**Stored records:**

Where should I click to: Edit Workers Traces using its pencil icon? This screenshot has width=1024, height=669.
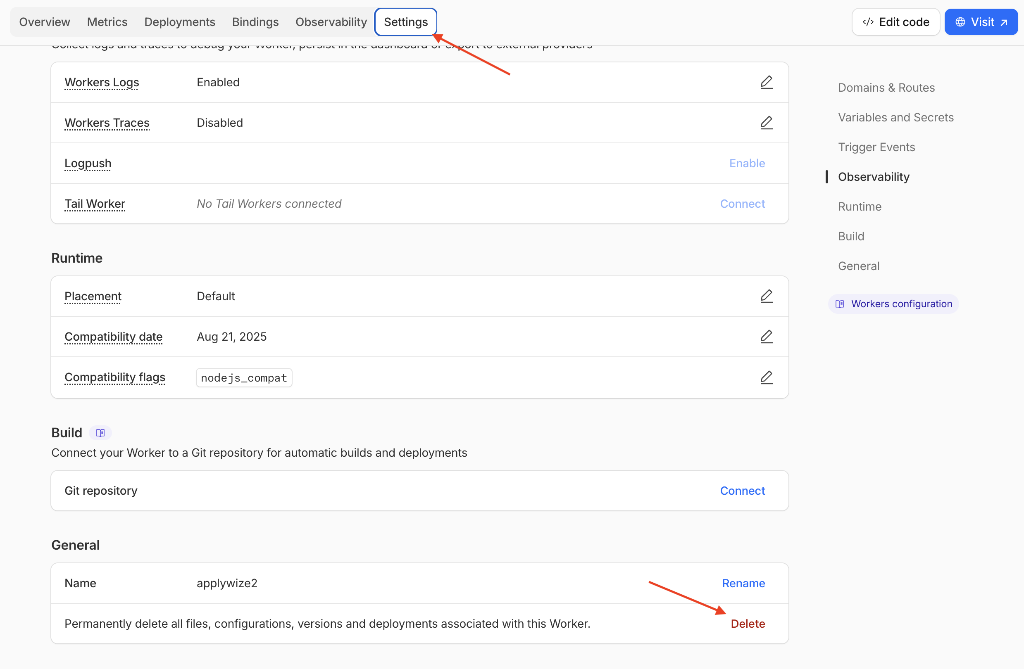767,123
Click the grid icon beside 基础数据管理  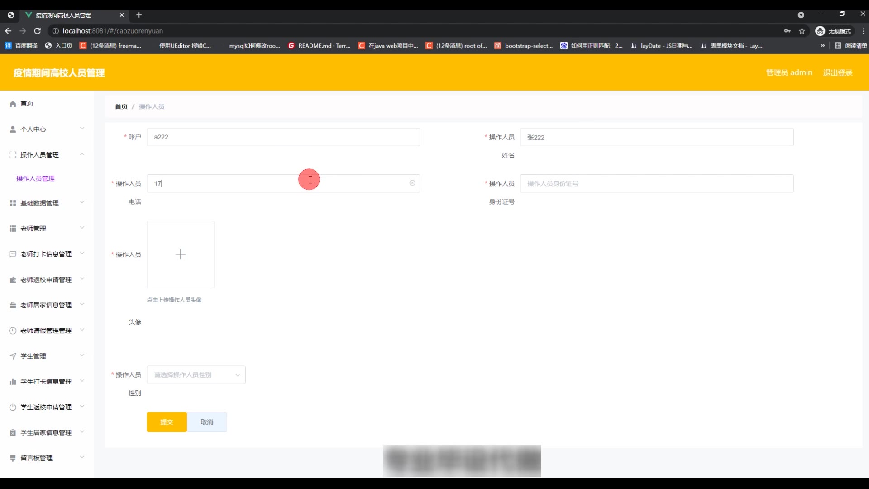click(13, 203)
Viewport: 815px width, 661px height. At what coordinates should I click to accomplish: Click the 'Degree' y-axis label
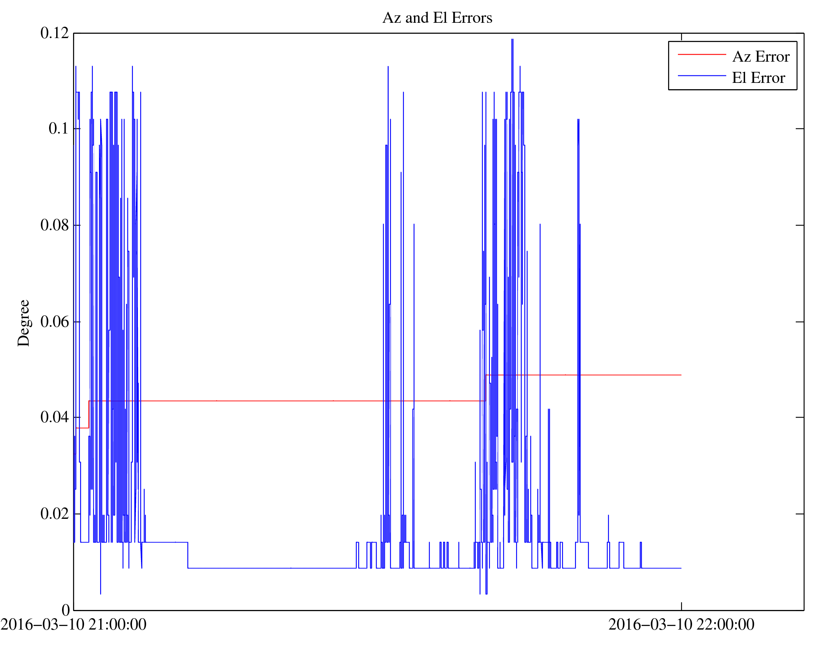point(24,323)
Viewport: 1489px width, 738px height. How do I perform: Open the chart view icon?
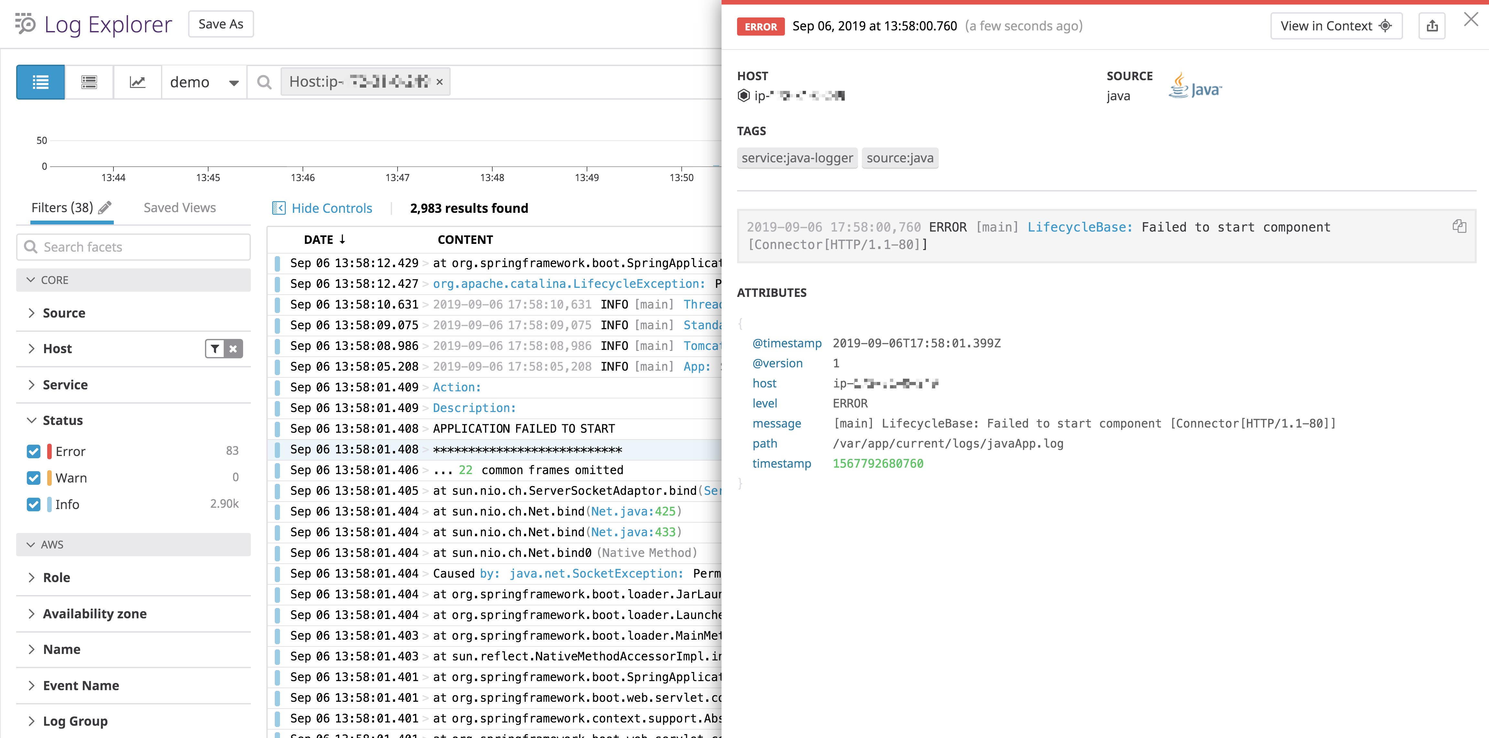pos(137,82)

**PROBLEM:** Beginning with the line where "Viewport: 1489px width, 738px" appears, restate word for word every line down to the last one in the data, but keep the pictures out.

**RESULT BELOW:**
Viewport: 1489px width, 738px height. How do I perform: Open the chart view icon?
pos(137,82)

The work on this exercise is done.